Die EU-Exekutive machte Indiens harte Haltung gegenüber der Nahrungsmittelvorrätung für den fehlenden Durchbruch bei der alle zwei Jahre stattfindenden Landwirtschaftsministerkonferenz der Welthandelsorganisation verantwortlich.
Trotz eines Versuchs in letzter Minute gelang es den mehr als 1000 WTO-Delegierten, die sich letzte Woche in Abu Dhabi versammelt hatten, nicht, einer umfassenden Reform der globalen Handelsregeln für Lebensmittelsubventionen zuzustimmen.
„Trotz unseres pragmatischen Engagements sind wir bei einem Agrarpaket zum Nachteil der am stärksten gefährdeten Länder nicht vorangekommen. „Die Divergenzen waren zu groß, um gelöst zu werden“, sagte Valdis Dombrovskis, Exekutiv-Vizepräsident der Kommission, in einer Erklärung.
Janusz Wojciechowski, Landwirtschaftskommissar der Union, ging noch weiter und sagte, der Grund dafür, dass sich die WTO-Mitglieder nicht endgültig einigen konnten, seien „unrealistische Forderungen, insbesondere in der Frage der öffentlichen Lagerhaltung für Zwecke der Ernährungssicherheit“.
Während der Verhandlungen ging Indien in dieser Angelegenheit hart vor und führte Länder an, die nach einer dauerhaften Lösung für die sogenannte öffentliche Lagerhaltung (PSH) suchten.
Hierbei handelt es sich um ein politisches Instrument zur Bevorratung und Verteilung von Nahrungsmitteln, beispielsweise die Bereitstellung von Getreidemengen zu subventionierten Preisen für gefährdete Bevölkerungsgruppen, um die Nahrungsmittelpreise für die am stärksten gefährdeten Bevölkerungsgruppen zu senken.
Die aktuellen WTO-Regeln legen eine Grenze für den Prozentsatz der Produktion eines Landes fest, der für diese Form der Agrarsubvention verwendet werden kann – ein Schwellenwert, den Indien und andere weniger entwickelte Länder angehoben sehen wollen.

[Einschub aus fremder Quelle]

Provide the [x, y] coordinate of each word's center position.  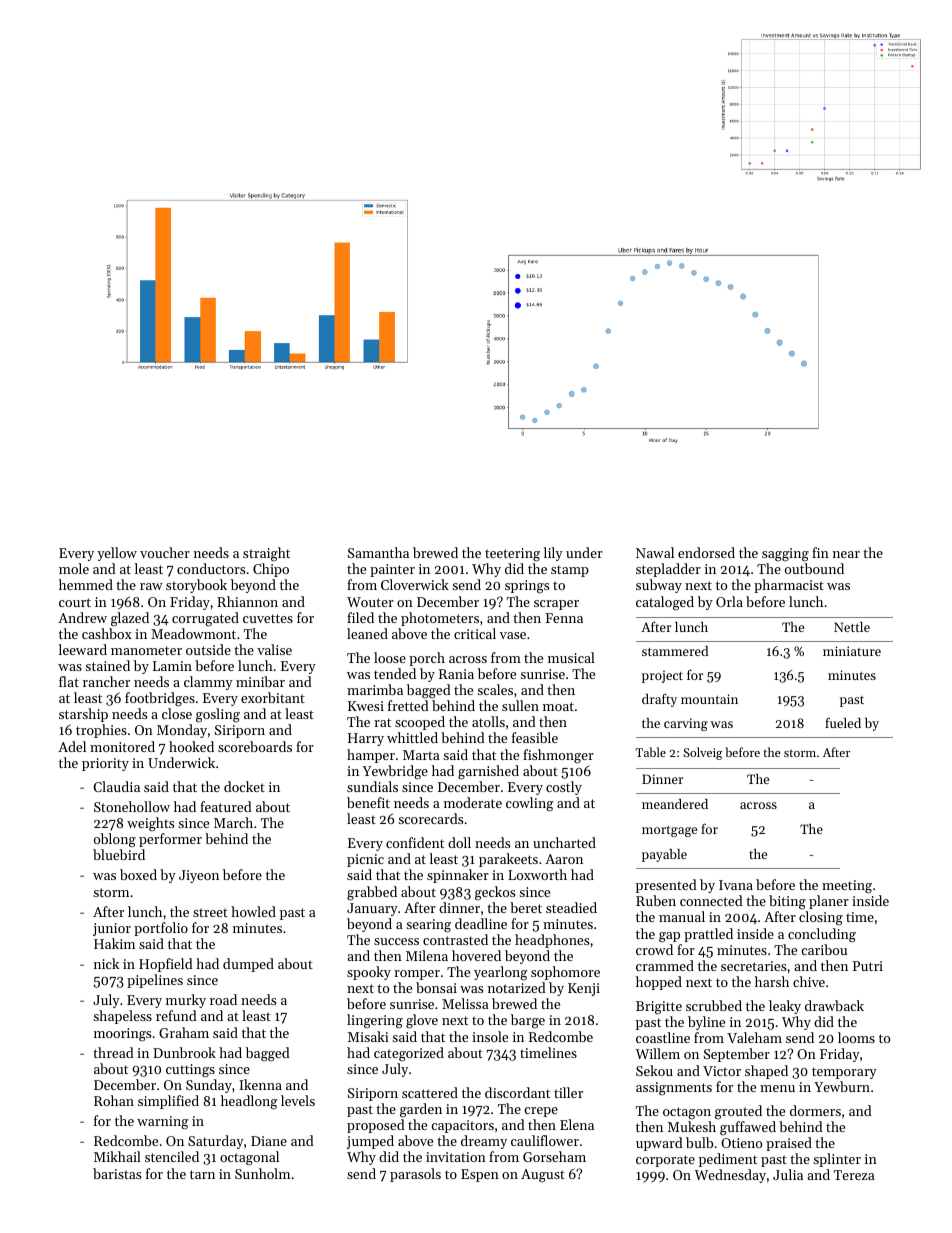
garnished [488, 772]
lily [553, 554]
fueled [843, 722]
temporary [844, 1073]
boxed [138, 874]
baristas [117, 1173]
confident [415, 842]
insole [490, 1036]
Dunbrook [184, 1052]
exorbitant [273, 697]
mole [74, 568]
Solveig [703, 753]
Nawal [655, 552]
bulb [699, 1142]
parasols [415, 1175]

Experten, die diese Länder unterstützen, argumentieren, dass strengere WTO-Regeln zu PHS es den Regierungen nicht ermöglichen werden, öffentliche Nahrungsmittelreserven aufzubauen und zu verwalten.
Eine solche Bevorratung wird jedoch insbesondere in Krisenzeiten als Verstoß gegen die Grundsätze des Freihandels angesehen und war schon immer eine rote Linie in EU-Handelsgesprächen über die globale Ernährungssicherheit.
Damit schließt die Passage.